Gloria Soluk

Coaching career (HC unless noted)
- 1965–1974: St. Ladislaus H.S. (basketball)
- 1974–1977: Wayne State (basketball)
- 1978–1980: Michigan (softball)
- 1982–1984: Michigan (basketball)

Head coaching record
- Overall: 111–140 (.442) (basketball) 49–25 (.662) (softball)

Accomplishments and honors

Championships
- Michigan Class B High School championships, 1973, 1974

= Gloria Soluk =

American basketball and softball coach

Gloria Soluk is an American former basketball and softball coach. She was the third head coach of the Michigan Wolverines women's basketball team. She held that position from 1977 to 1984 and compiled a record of 66–120. She was also the first head coach of the Michigan Wolverines softball team, compiling a 49–25 record from 1978–1980. She previously served as the head coach of the Wayne State University women's basketball team from 1974 to 1977 and had a 45–20 record in that position. She was also the girls' basketball coach at St. Ladislaus High School in Hamtramck, Michigan for nine years. She led St. Ladislaus to consecutive state championships in 1973 and 1974 and compiled a 114–13 record as a high school coach.
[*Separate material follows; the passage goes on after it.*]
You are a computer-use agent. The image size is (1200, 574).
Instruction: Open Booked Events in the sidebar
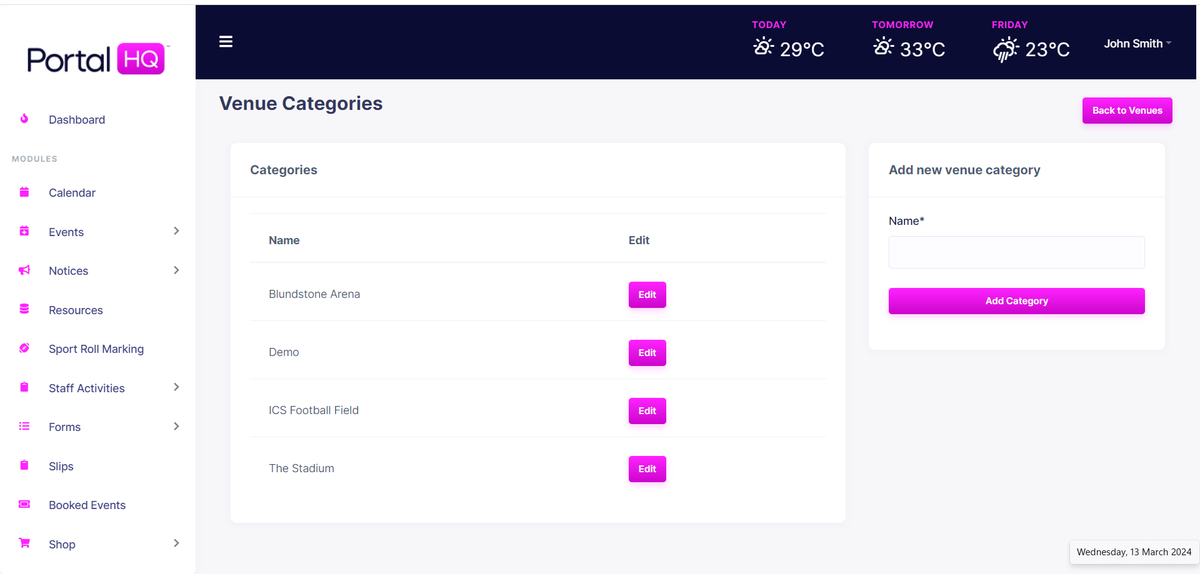click(87, 505)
==Early years and St. Ladislaus==
Soluk received a master's degree in counseling and guidance from the University of Michigan. After graduating from Michigan, she spent nine years as the girls' basketball coach at St. Ladislaus High School in Hamtramck, Michigan. Her St. Ladislaus teams compiled a 114–13 record and won Class C state championships in 1973 and 1974.

==Wayne State==
In 1974, Soluk became the head coach of the Wayne State University women's basketball team. She held that position from 1974 to 1977. In three years at Wayne State, she compiled a 45–20 record.

==University of Michigan==

===Basketball===
In September 1977, Soluk was hired to replace Carmel Borders as the head women's basketball coach at the University of Michigan. At the time of her hiring, Soluk said, "My whole career has been based on upgrading women's athletics. I feel Michigan has the potential to become a leader in women's athletics in the next few years, and I want to be a part of it."

Soluk served as Michigan's women's basketball coach from 1977 to 1984. In her first four seasons as head coach, the Michigan Wolverines women's basketball team did not have a winning season and compiled a 36–63 record. In 1979 and again in 1980, some players began a movement to remove Soluk as the head coach. During the 1980–1981 season, 11 players left the team, reportedly as the result of conflicts with Soluk.

During the 1981–1982 season, the team was led by All-American Diane Dietz, who broke the Big Ten Conference scoring record. The team compiled a 17–9 record, the best in the program's history. Dietz later recalled her time playing for Soluk as follows:"She was here when I came in. I played against her teams a lot in high school – she was at a rival school then. But she was a Bobby Knight disciple, so it was motion offense, all the way. A lot of people weren't doing that then. She spent a lot of time with us, coaching that philosophy, and it changed the way I played, how all of us played."

With the loss of Dietz to graduation, the Michigan women's basketball team reached new lows from 1982 to 1984. The team compiled a 4–24 record during the 1982–1983 season and followed with another poor showing (4–22) in the 1983–1984 season. After the 1983–1984 season, Soluk resigned and was replaced by Bud Van De Wege, Jr., as Michigan's women's basketball coach. Soluk's overall record as Michigan's women's basketball coach was 66–120.

===Softball===
Soluk was also the first head coach of the Michigan Wolverines softball team, holding the position from 1978 to 1980. When she was hired by Michigan in 1977, it was as Michigan's women's basketball coach, and there was no softball team. She later recalled, "I was asked to serve as the head coach for the first few seasons in order to get things off the ground." She compiled a 49–25 record in three years as Michigan's head softball coach.